Do not weaponize it later. “Remember when you said you hated me?” used as emotional leverage weeks later is damaging. Children need to know that expressing a feeling, even an ugly one, will not be held over them indefinitely. If it is, they stop expressing feelings to you, which is a much bigger problem than a moment of anger.

Do not collapse into guilt. Some parents become so wounded by these words that they immediately backpedal on whatever consequence caused the outburst. This teaches the child that “I hate you” is an effective tool for getting what they want. It will be used again.

What to do in the moment

Stay calm and keep it brief. You do not need to have the big conversation right now. Their nervous system is flooded and they cannot absorb nuance. Something like: “I can hear that you’re really angry. I’m going to give you some space to calm down and we’ll talk when you’re ready.” Then do exactly that, give them space.

You are also allowed to have feelings about this. You are not required to be a robot. If it helps, you can say: “That word hurts when I hear it. I love you, and I’ll be here when you’re ready to talk.” That models emotional honesty without escalating.

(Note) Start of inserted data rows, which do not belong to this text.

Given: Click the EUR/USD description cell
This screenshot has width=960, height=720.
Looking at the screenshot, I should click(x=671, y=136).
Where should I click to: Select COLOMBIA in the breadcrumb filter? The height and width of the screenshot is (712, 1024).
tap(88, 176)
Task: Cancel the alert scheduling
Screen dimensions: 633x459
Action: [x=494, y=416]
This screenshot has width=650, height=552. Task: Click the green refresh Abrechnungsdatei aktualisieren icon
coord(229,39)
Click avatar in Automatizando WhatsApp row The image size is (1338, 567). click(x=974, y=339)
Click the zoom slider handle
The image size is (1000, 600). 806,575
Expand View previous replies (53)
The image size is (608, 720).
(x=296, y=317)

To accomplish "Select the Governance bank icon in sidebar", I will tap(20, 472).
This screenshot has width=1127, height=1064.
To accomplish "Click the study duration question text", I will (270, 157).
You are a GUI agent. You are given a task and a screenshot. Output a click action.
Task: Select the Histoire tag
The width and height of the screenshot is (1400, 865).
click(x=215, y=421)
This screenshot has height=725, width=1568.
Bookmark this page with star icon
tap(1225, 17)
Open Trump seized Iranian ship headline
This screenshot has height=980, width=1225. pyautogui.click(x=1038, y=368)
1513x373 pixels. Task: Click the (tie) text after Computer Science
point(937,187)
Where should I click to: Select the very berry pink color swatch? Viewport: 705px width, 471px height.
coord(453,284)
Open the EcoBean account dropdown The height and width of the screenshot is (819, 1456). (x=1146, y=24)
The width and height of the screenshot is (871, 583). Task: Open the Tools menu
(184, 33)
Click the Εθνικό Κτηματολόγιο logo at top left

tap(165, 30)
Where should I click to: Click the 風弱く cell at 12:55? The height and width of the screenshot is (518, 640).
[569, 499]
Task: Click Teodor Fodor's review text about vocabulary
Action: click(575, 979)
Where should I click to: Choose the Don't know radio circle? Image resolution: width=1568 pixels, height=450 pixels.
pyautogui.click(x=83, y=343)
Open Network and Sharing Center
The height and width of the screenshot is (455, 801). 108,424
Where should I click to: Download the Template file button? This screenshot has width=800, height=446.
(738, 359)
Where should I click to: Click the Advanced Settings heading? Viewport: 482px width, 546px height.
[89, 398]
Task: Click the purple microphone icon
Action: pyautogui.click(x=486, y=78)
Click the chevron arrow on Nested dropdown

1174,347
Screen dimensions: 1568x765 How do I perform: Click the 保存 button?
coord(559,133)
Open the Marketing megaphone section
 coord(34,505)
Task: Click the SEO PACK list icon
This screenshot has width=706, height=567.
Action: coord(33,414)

Staying regulated when your child is at their most dysregulated is genuinely hard. It requires you to have processed your own emotional responses enough that their intensity does not pull you under with them. The Quietly Becoming ($6+) journal is specifically designed for parents navigating this kind of emotional work, the quiet, ongoing practice of staying grounded when the people you love most are falling apart. Some parents find a cup of good coffee and ten minutes of journaling in the morning makes the difference between reacting and responding. Coffee Bros blends are a favorite in our house for exactly that kind of slow morning reset.

The repair conversation

A few hours later, when everyone has calmed down, come back to it. Not to relitigate the original argument, the consequence stands. But to address what was said.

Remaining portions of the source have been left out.